Regarding the CPU usage: Please take the values below with a grain of salt. I “measured” the CPU utilization using the graphical system monitor software provided by the different operating systems. This process is obviously not very accurate, especially since modern systems contain multiple CPU cores. In the case of the M1 machine below, these cores even have very different performance characteristics.

Linux

System

Test Results

CPU Usage: ~ 80% CPU (of single core)

Test Result
Test 1 ✅ Works
Test 2 ✅ Works
Test 3 ✅ Works

macOS

System

CPU Usage: ~ 60% – 65% (of single core)

Test Result
Test 1 ❌ Failure after ca. 44 seconds
Test 2 ❌ Failure after ca. 2 minutes 45 seconds
Test 3 ❌ Failure after ca. 3 minutes 57 seconds

Windows

System

Test Results

CPU Usage: ~ 60% – 80% (of single core)

Test Result
Test 1 ❌ Failure after ca. 1 min 10 seconds
Test 2 ❌ Failure after ca. 1 min 10 seconds
Test 3 ❌ Failure after ca. 1 min 4 seconds
sanssecours commented 1 year ago

Update

The same problem also occurs with the SocketCAN interface on Linux. The only difference seems to be that the SocketCAN backend drops CAN packets without raising an exception. That is also the reason why I thought everything was working fine.

Lessons Learned

Always check the measurement data for lost packages.

sanssecours commented 8 months ago

Performance Measurement

Measuring performance on one of the efficiency cores of the M1 MacBook with:

taskpolicy -b fish -c 'icon measure -t 10 -n Test-STH'

showed about 30% performance usage without any code in AsyncStreamBuffer.on_message_received.

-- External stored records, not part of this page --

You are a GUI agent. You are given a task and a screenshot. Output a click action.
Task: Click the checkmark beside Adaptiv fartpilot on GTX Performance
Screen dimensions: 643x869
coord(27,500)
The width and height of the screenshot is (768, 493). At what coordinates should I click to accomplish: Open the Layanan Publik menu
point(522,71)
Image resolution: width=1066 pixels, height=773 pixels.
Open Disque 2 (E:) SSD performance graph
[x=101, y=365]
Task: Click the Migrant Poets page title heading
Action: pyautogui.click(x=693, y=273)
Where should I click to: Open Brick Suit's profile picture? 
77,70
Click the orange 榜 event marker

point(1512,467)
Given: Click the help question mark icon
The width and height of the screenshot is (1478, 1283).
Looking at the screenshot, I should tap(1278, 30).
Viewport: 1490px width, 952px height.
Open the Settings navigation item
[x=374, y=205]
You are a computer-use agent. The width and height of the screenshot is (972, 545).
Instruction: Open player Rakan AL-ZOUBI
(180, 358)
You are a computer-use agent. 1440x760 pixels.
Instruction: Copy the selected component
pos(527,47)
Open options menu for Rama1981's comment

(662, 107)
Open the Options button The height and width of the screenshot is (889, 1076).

sanssecours commented 8 months ago

Ideas to Improve Performance

We are already working on ideas to improve the performance in the branch 🐌, which should also be the basis for version 2.0 of the package (see also issue #51). Currently we simplified the data structure returned by the streaming API to keep the performance problems in check.

Other ideas:

Note: It might make sense to count the number of instructions for a certain number of messages

sanssecours commented 1 month ago

In theory the latest changes (currently in the branch 🌱; planned for release 2.0) should impove the performance slightly. Another big advantage of the new code is that it raises an exception, if the buffer for streaming data exceeds a certain fixed size (currently 10 000 elements).

sanssecours commented 1 month ago

With the addition of a performance test to the extended manual tests I will close this issue for now.